Evaluating agents when there's no single right answer

Evaluating a single prompt is hard. Evaluating an agent that runs ten tool calls before answering is a different category of hard. The trajectories that produce a correct answer rarely match exactly. The trajectories that produce a wrong answer often look reasonable until step seven. Standard exact-match scoring is useless here, and reviewers burn out fast on long-form trace inspection.

What ends up actually working

Three signals do the heavy lifting. Outcome correctness — did the final answer match the ground truth — is necessary but not sufficient. Trajectory cost — number of steps, total tokens, total tool calls — catches the agents that get the right answer the wrong way.
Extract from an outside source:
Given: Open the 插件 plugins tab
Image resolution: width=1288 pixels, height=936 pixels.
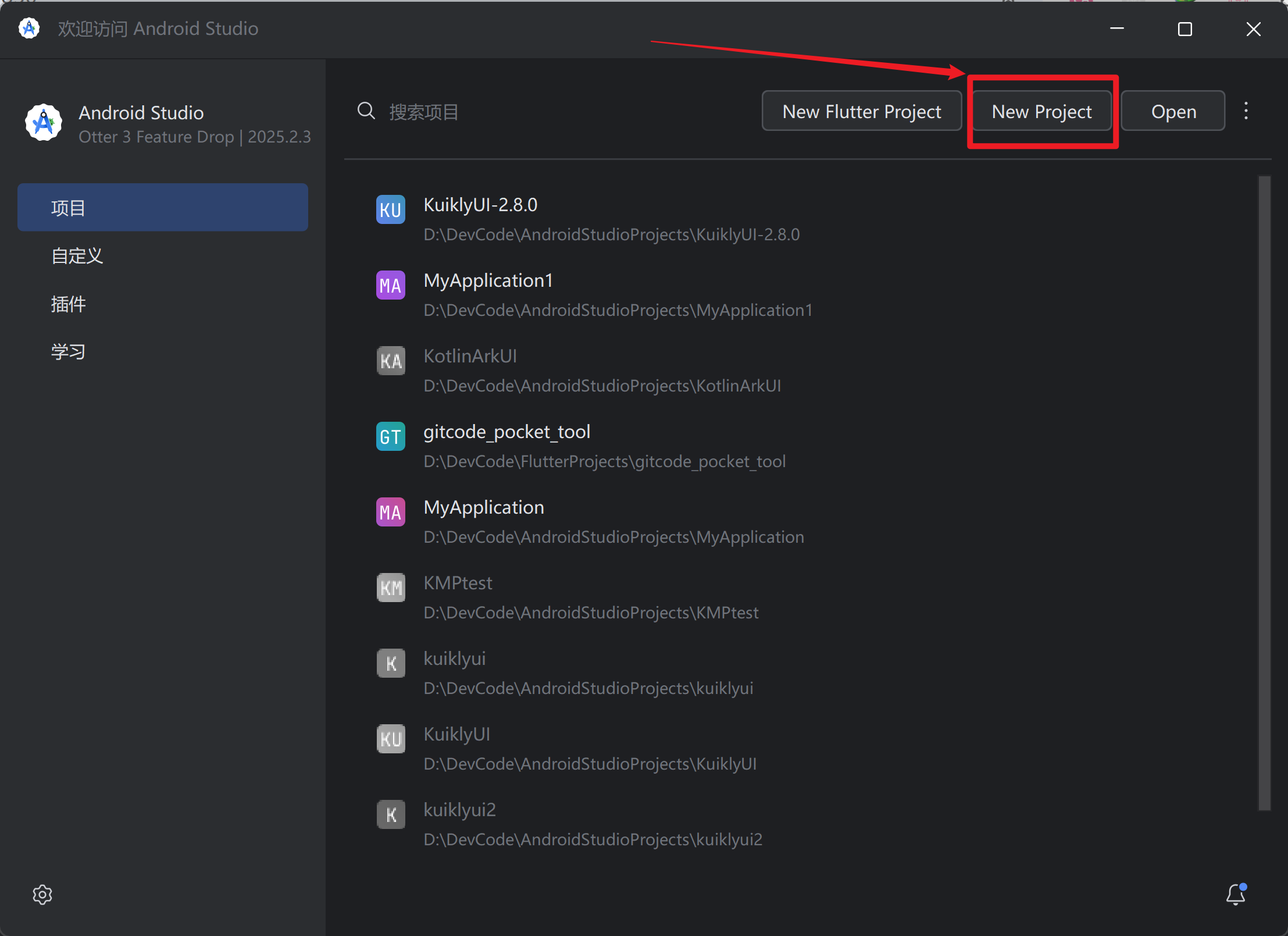Looking at the screenshot, I should (x=69, y=304).

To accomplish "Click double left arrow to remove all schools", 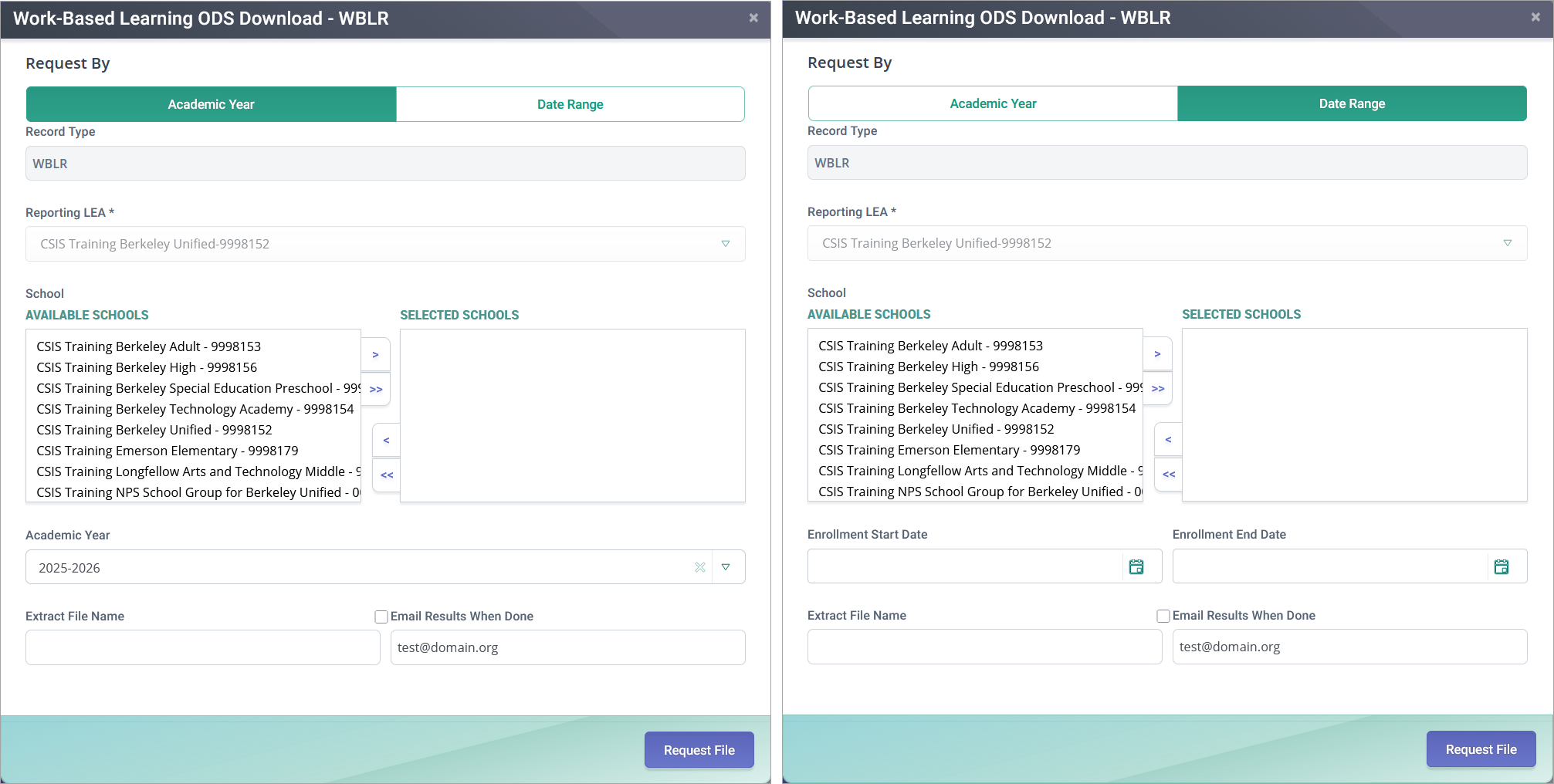I will (386, 475).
And subgoal progress — did the agent advance through expected milestones — catches the silent-failure cases where the agent reaches the answer by accident.

Building the eval set

Hand-curate twenty trajectories before you spend a dollar on automation. The first twenty teach you what signals matter for your task. After that, LLM-as-judge with a careful rubric scales further than human review, but only if you’ve calibrated the judge against your hand-labeled set. Skip that calibration and the judge will agree with itself confidently and wrongly.

Agent eval looks like a metrics problem and is actually a labeling problem. The teams that ship reliable agents have invested in trajectory datasets that the rest of the field would consider tedious.